▶ Record excerpts
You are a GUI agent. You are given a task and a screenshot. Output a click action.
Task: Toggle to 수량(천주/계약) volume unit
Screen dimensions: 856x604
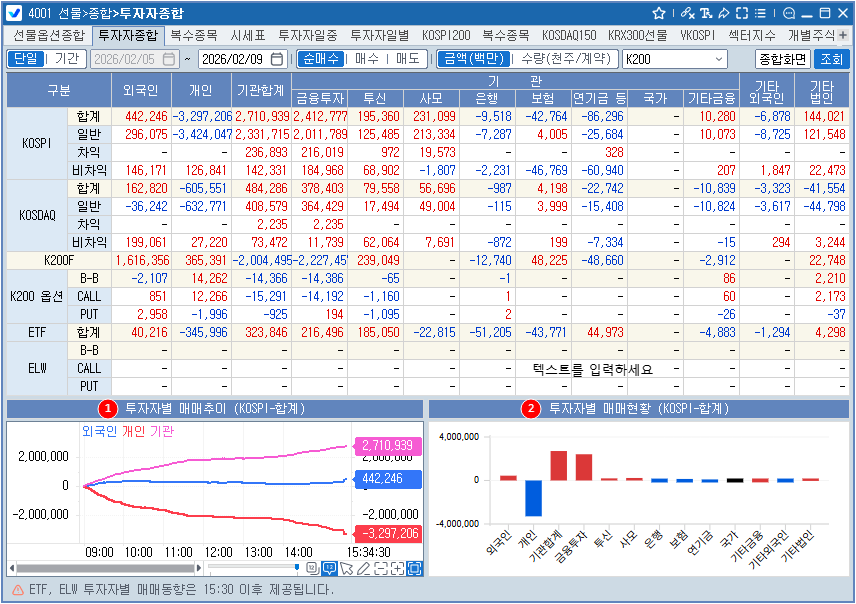tap(566, 59)
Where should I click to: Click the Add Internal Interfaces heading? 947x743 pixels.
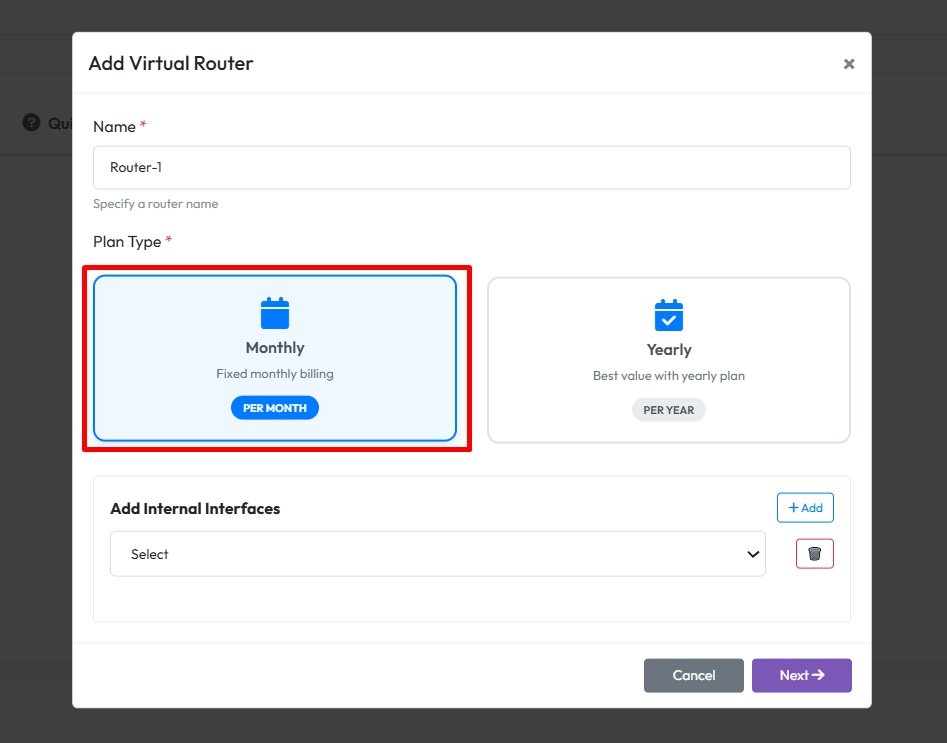pyautogui.click(x=195, y=508)
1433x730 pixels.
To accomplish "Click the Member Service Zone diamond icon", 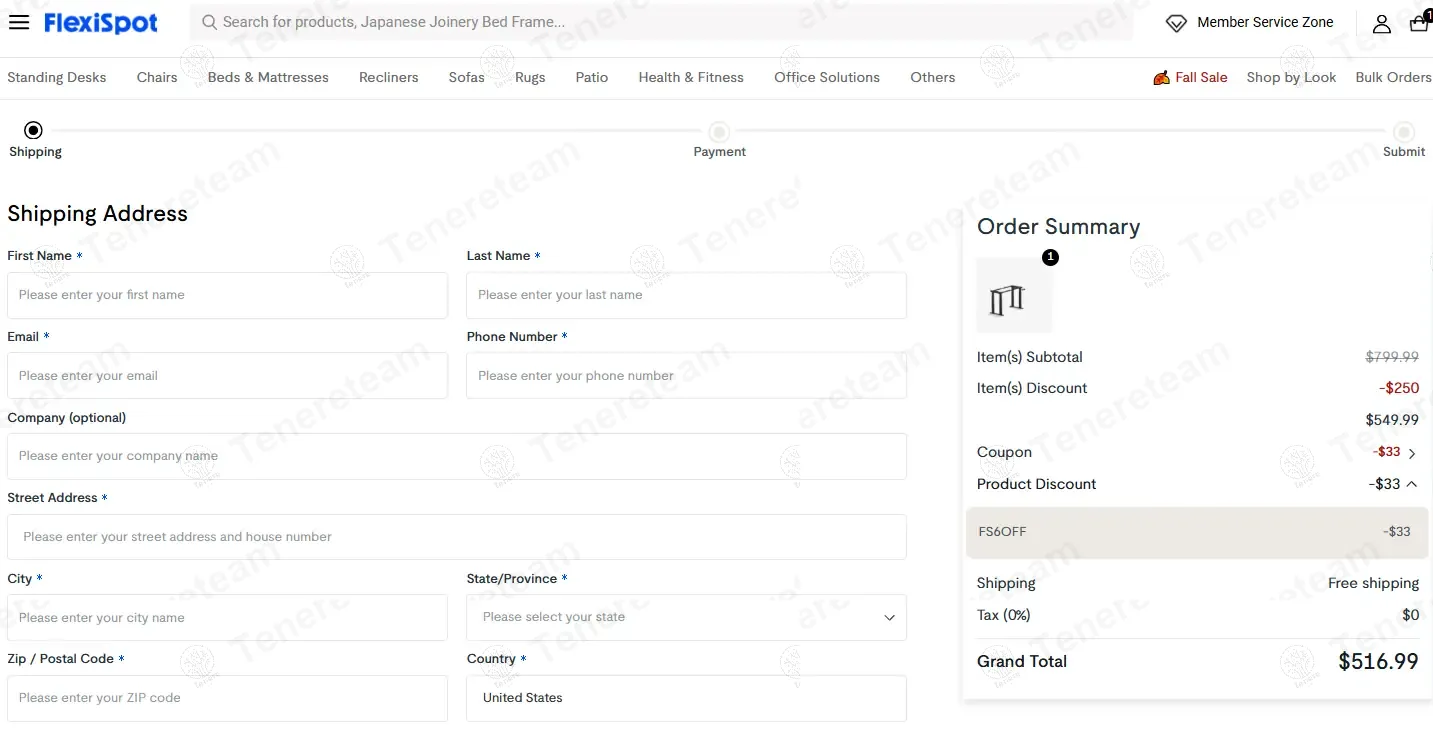I will (1176, 23).
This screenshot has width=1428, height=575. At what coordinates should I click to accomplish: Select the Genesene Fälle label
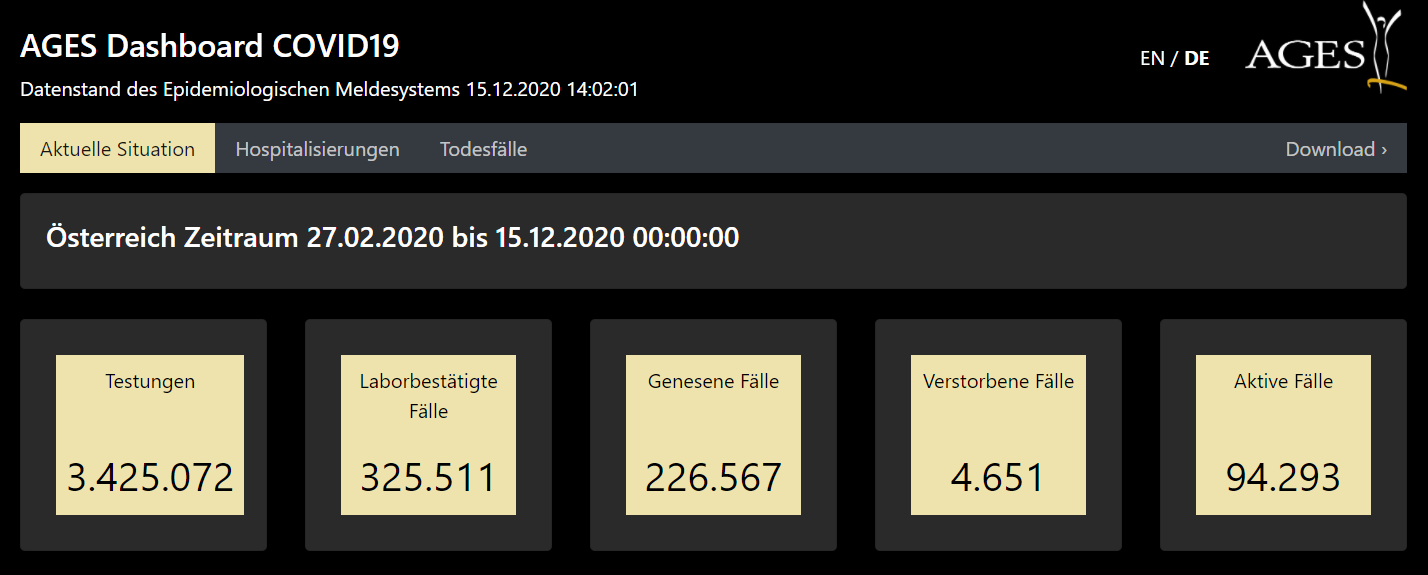[x=713, y=381]
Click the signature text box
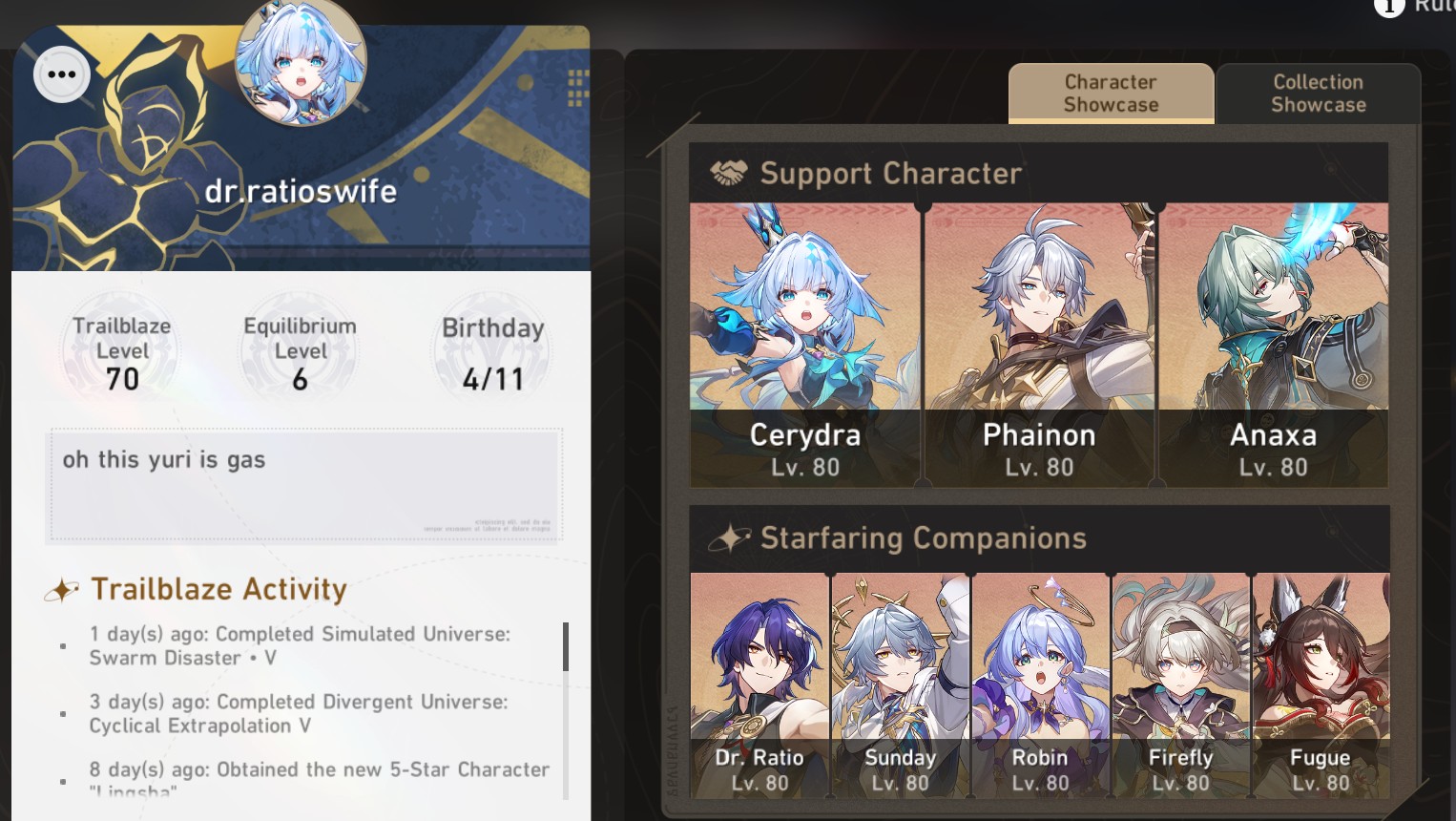 pyautogui.click(x=304, y=486)

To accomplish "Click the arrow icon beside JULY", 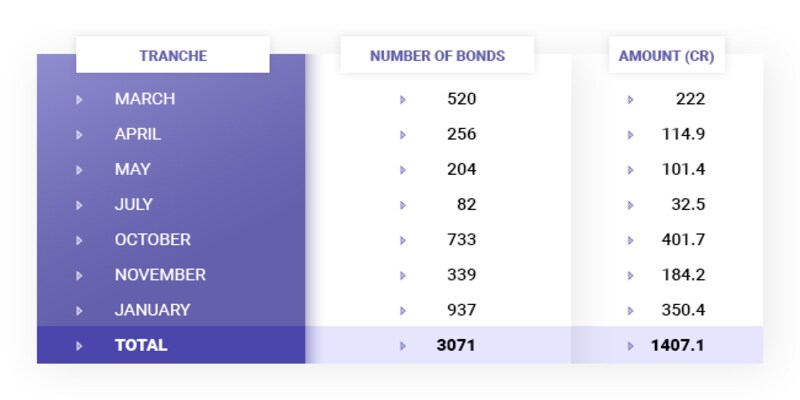I will point(79,205).
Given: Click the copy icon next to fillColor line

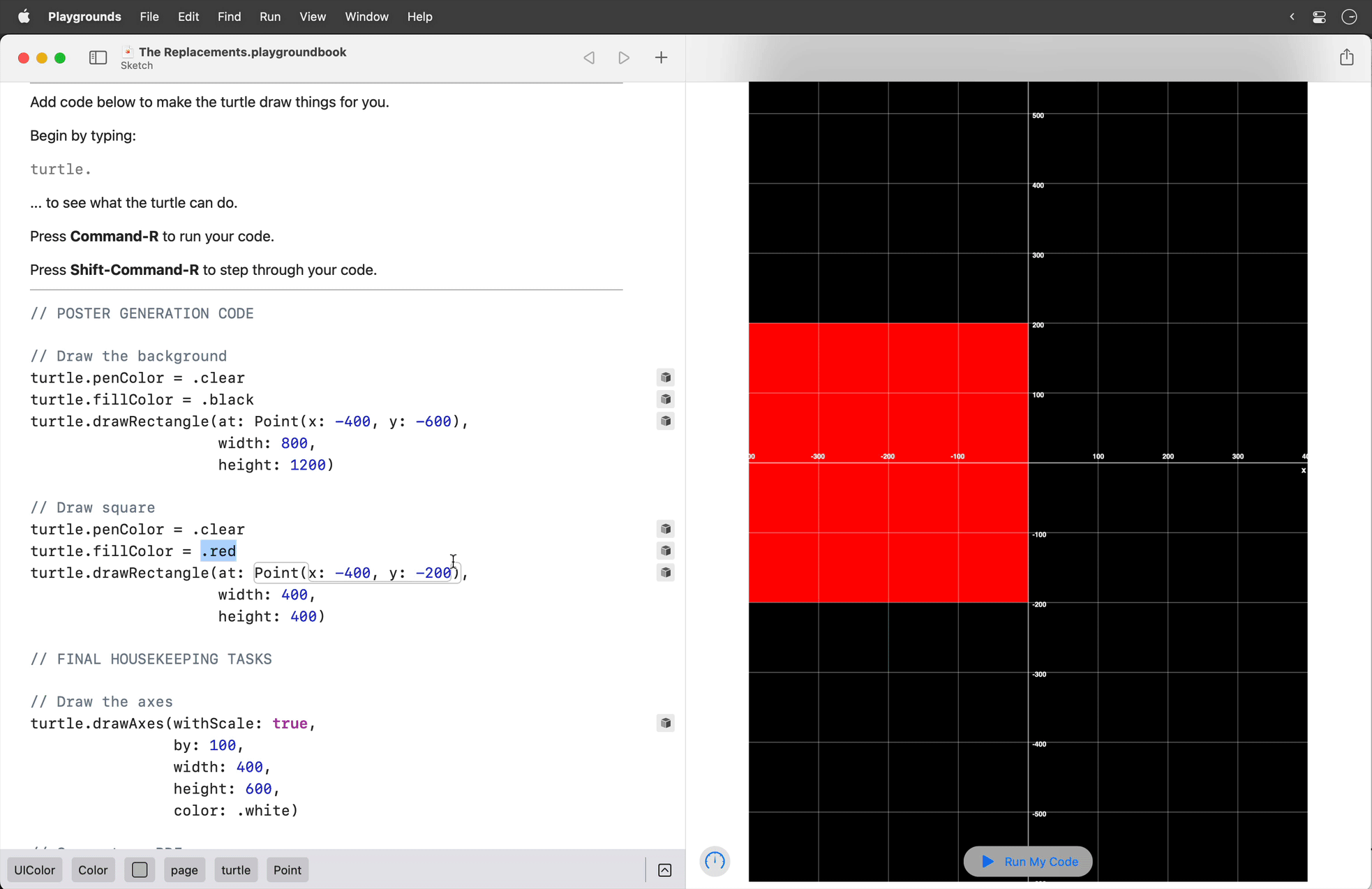Looking at the screenshot, I should [665, 551].
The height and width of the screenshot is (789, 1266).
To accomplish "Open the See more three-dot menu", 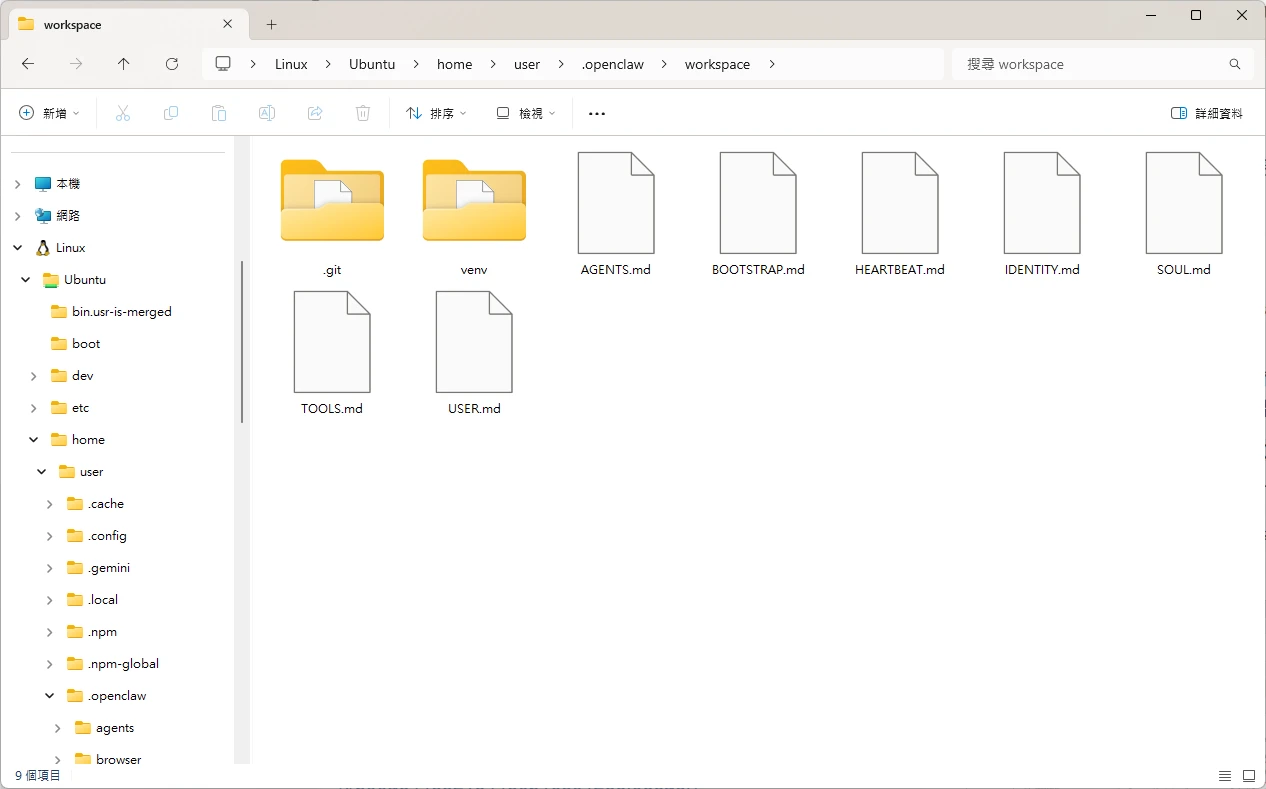I will click(x=597, y=114).
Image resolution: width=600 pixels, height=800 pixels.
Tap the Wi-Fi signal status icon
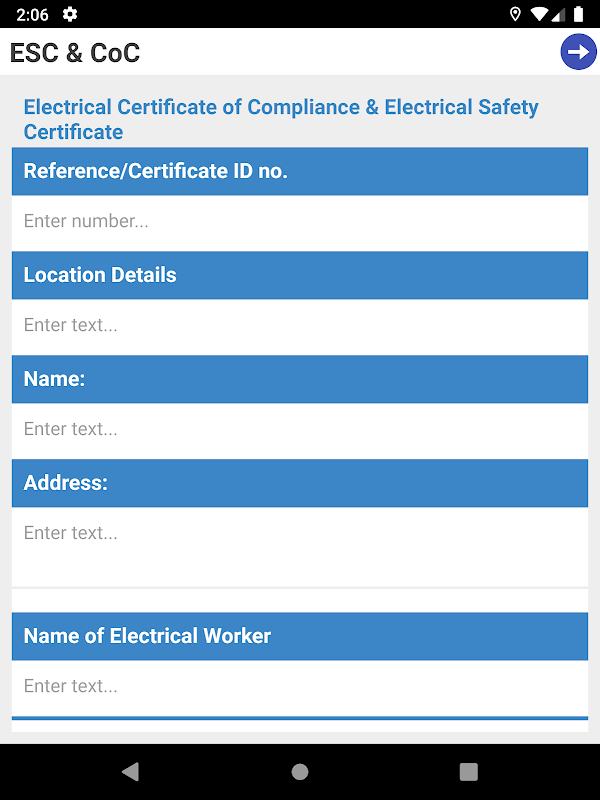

▶ Required work
Your answer should be the lines from the opening of the records through the line with "1433x730 pixels.", both ends retyped exactly and pictures left out.

▶ Your response
You are a GUI agent. You are given a task and a screenshot. Output a click action.
Task: Toggle to 수량(천주/계약) volume unit
Screen dimensions: 856x604
tap(566, 59)
Where should I click to: Click the Add Internal Interfaces heading? 947x743 pixels.
pyautogui.click(x=195, y=508)
1433x730 pixels.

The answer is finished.